Wednesday, February 13, 2013

Bonney Lake Resident Sentenced to Prison for $700,000 Embezzlement from Hotel Group

The former controller of a hotel group based in Tacoma, Washington, was sentenced today to 24 months in prison and three years of supervised release for six counts of wire fraud, announced U.S. Attorney Jenny A. Durkan. From 2007 to 2011, Hugo Lingat Caingat, Jr., 59, of Bonney Lake, Washington, was employed as a controller at Aspen Lodging Group LLC (ALG). The company owns several hotels in the United States including Hotel Murano in Tacoma. From March 2010 to December 2011, Caingat diverted more than $700,000 in income from the hotel group into a dormant bank account. Then, he used that account to pay his bills, including significant gambling bills. At sentencing, U.S. District Judge Benjamin H. Settle said, “The defendant was a man of skill and aptitude who gained the trust of his employer and then abused it.”

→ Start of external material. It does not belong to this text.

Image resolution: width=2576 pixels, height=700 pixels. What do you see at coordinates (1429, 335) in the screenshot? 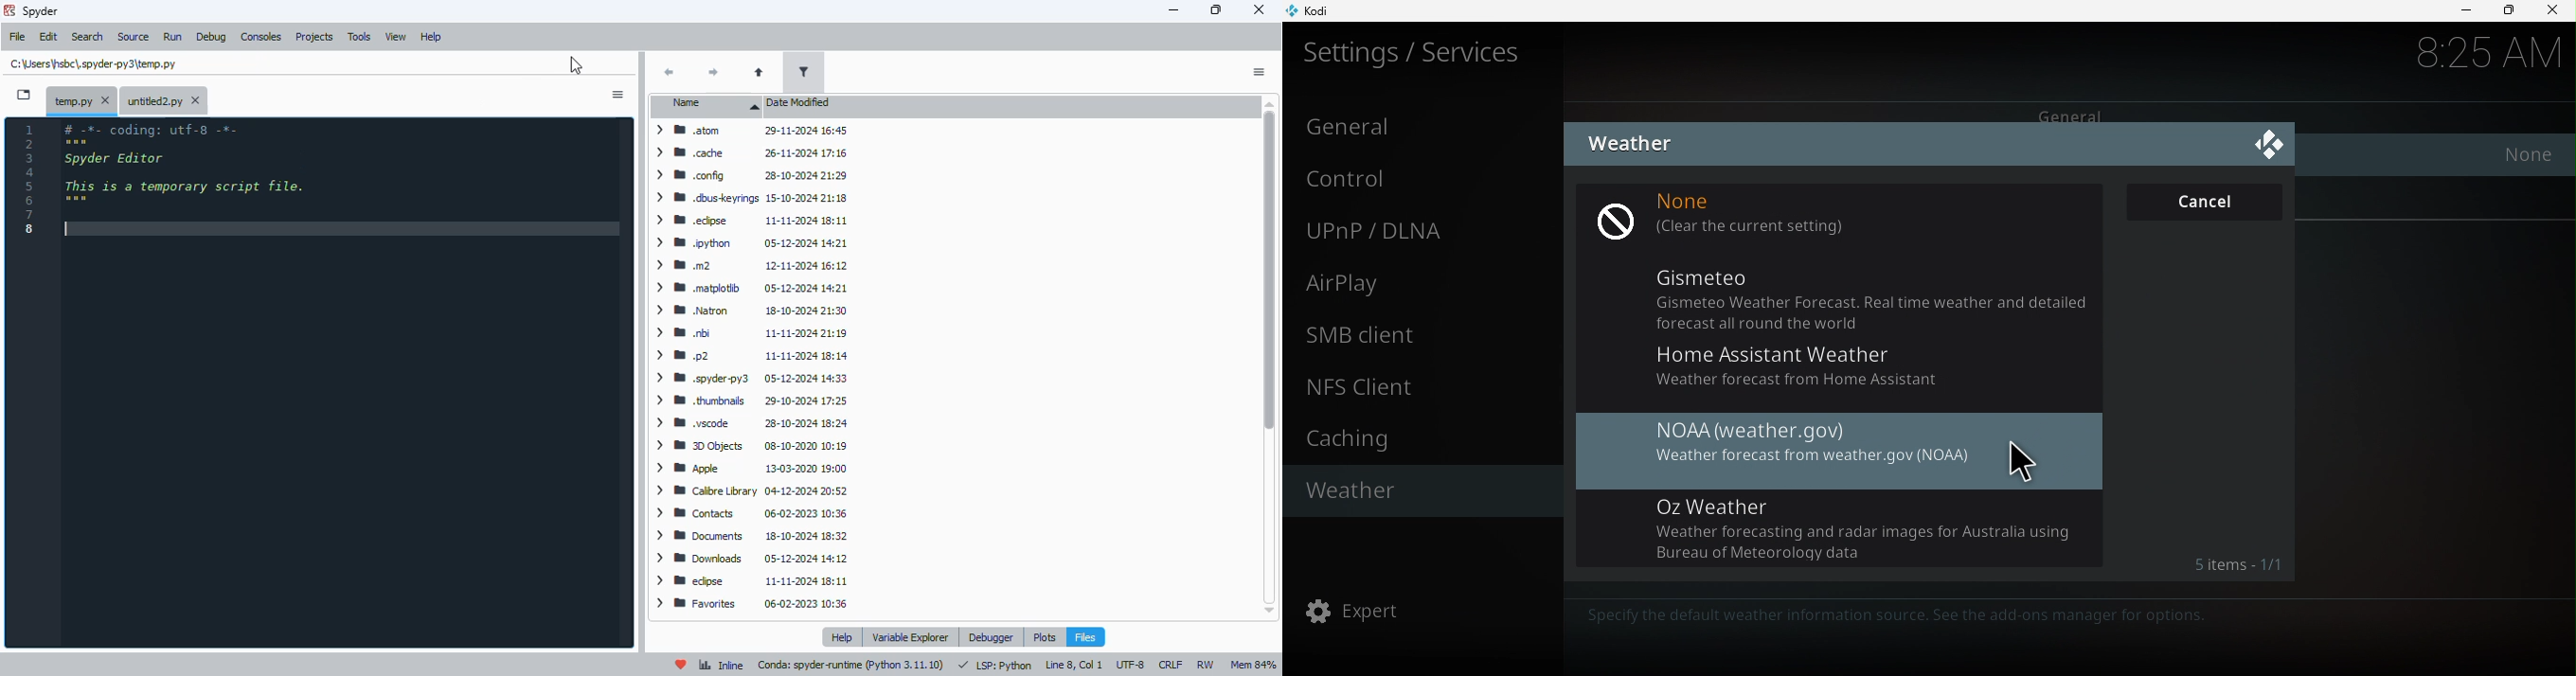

According to records filed in the case, Caingat forged documents and signatures to execute his scheme. He created duplicate invoices for inter-company payments totaling nearly $600,000, and eventually routed these payments into the dormant account. From the dormant accounts the money went to pay his credit card bills. Caingat was fired by the hotel group in December 2011 when the theft was discovered. The case was ultimately referred to the FBI. When agents interviewed Caingat at his home in May 2011, he indicated he wished to provide information on the scheme. Instead, Caingat purchased a one way ticket to the Philippines. Caingat was indicted by the grand jury in July 2011, and the process of extraditing Caingat from the Philippines had begun when he voluntarily returned to Washington State. Caingat pleaded guilty in October 2012.
In asking for a sentence of nearly three years, prosecutors noted that the scheme was sophisticated and lasted nearly two years. “The defendant committed his embezzlement through multiple sub-schemes, which involved pre-configuring of a dormant account to pay his bills, transferring funds through multiple accounts, creating false inter-company payments, and forging another employee’s signature,” prosecutors wrote in their sentencing memo.
Caingat was ordered to pay $750,550 in restitution. That amount includes $50,000 the company spent investigating the embezzlement.
The case was investigated by the FBI. The case was prosecuted by Assistant United States Attorney Matthew Diggs.